The method is demonstrated on 50+ languages from various language families, with code available for extending sentence embeddings to over 400 languages. The approach outperforms existing methods like LASER and mUSE, especially for low-resource languages. The student model learns two key properties: vector spaces are aligned across languages, and the properties of the source language from the teacher model are transferred to other languages.
The paper evaluates the effectiveness of the approach on three tasks: semantic textual similarity (STS), bitext retrieval, and cross-lingual similarity search. Results show that the multilingual knowledge distillation approach achieves state-of-the-art performance, particularly for cross-lingual tasks. It also performs well on low-resource languages, achieving high accuracy scores even when the target language is not part of the pre-training data.
The method is tested on various training datasets, including parallel corpora and bilingual dictionaries. The results show that the quality of training data significantly impacts performance. The approach is also evaluated for language bias, where models may prefer certain language pairs over others. The multilingual knowledge distillation approach shows minimal language bias, making it suitable for multilingual sentence pools.
The paper concludes that the proposed method is effective for creating multilingual sentence embeddings with aligned vector spaces, and it can be applied to a wide range of languages with minimal training data. The approach is efficient, scalable, and suitable for both high- and low-resource languages.This paper presents a method to extend existing monolingual sentence embedding models to new languages using multilingual knowledge distillation. The approach leverages a pre-trained monolingual model (teacher) to train a new model (student) such that the student's embeddings for a sentence and its translation are close to the teacher's embeddings for the original sentence. This method allows for the creation of multilingual sentence embeddings from previously monolingual models with relatively few samples per language. The approach is efficient, requires lower hardware resources, and ensures better alignment of vector spaces across languages.

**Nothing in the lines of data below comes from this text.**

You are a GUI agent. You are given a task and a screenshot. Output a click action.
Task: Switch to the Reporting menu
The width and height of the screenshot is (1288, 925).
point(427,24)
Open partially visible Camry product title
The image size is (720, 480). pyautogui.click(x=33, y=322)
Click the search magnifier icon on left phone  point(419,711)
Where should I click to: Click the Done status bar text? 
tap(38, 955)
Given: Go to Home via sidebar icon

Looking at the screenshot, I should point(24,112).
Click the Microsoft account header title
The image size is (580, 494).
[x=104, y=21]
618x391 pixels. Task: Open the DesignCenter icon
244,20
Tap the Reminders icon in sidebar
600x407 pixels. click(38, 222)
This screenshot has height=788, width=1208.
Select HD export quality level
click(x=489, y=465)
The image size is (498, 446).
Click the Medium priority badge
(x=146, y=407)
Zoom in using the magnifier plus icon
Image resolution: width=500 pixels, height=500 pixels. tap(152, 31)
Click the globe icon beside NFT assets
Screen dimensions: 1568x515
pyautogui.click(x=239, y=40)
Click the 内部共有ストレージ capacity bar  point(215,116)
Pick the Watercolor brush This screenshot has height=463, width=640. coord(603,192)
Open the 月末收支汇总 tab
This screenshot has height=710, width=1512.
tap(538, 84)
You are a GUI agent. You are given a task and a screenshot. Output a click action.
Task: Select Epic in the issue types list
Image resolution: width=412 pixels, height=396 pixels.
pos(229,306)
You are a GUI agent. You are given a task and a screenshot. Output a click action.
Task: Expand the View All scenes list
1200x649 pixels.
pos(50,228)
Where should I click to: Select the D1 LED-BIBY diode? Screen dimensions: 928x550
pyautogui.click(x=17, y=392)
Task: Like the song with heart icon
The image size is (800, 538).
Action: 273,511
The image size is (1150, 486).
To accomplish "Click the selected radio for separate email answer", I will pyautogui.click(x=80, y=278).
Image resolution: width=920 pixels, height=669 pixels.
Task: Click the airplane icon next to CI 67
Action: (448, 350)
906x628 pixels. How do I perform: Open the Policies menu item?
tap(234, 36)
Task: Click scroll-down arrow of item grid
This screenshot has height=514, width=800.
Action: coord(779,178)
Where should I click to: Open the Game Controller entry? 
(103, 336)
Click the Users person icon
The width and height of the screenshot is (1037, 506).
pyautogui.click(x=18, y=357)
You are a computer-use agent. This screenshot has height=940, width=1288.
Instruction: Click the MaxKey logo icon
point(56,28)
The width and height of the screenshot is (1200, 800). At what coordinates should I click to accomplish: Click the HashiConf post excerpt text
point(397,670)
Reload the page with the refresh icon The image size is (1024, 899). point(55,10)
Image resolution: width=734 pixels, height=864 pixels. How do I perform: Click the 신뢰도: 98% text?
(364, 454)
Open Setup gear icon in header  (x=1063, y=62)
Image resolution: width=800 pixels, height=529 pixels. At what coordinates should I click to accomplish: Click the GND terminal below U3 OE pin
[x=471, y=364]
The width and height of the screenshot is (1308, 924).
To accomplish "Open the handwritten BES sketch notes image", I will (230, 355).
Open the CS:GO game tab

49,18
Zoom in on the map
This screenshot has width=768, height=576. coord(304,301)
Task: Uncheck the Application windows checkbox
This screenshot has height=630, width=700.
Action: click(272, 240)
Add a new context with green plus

The method is demonstrated on 50+ languages from various language families, with code available for extending sentence embeddings to over 400 languages. The approach outperforms existing methods like LASER and mUSE, especially for low-resource languages. The student model learns two key properties: vector spaces are aligned across languages, and the properties of the source language from the teacher model are transferred to other languages.
The paper evaluates the effectiveness of the approach on three tasks: semantic textual similarity (STS), bitext retrieval, and cross-lingual similarity search. Results show that the multilingual knowledge distillation approach achieves state-of-the-art performance, particularly for cross-lingual tasks. It also performs well on low-resource languages, achieving high accuracy scores even when the target language is not part of the pre-training data.
The method is tested on various training datasets, including parallel corpora and bilingual dictionaries. The results show that the quality of training data significantly impacts performance. The approach is also evaluated for language bias, where models may prefer certain language pairs over others. The multilingual knowledge distillation approach shows minimal language bias, making it suitable for multilingual sentence pools.
The paper concludes that the proposed method is effective for creating multilingual sentence embeddings with aligned vector spaces, and it can be applied to a wide range of languages with minimal training data. The approach is efficient, scalable, and suitable for both high- and low-resource languages.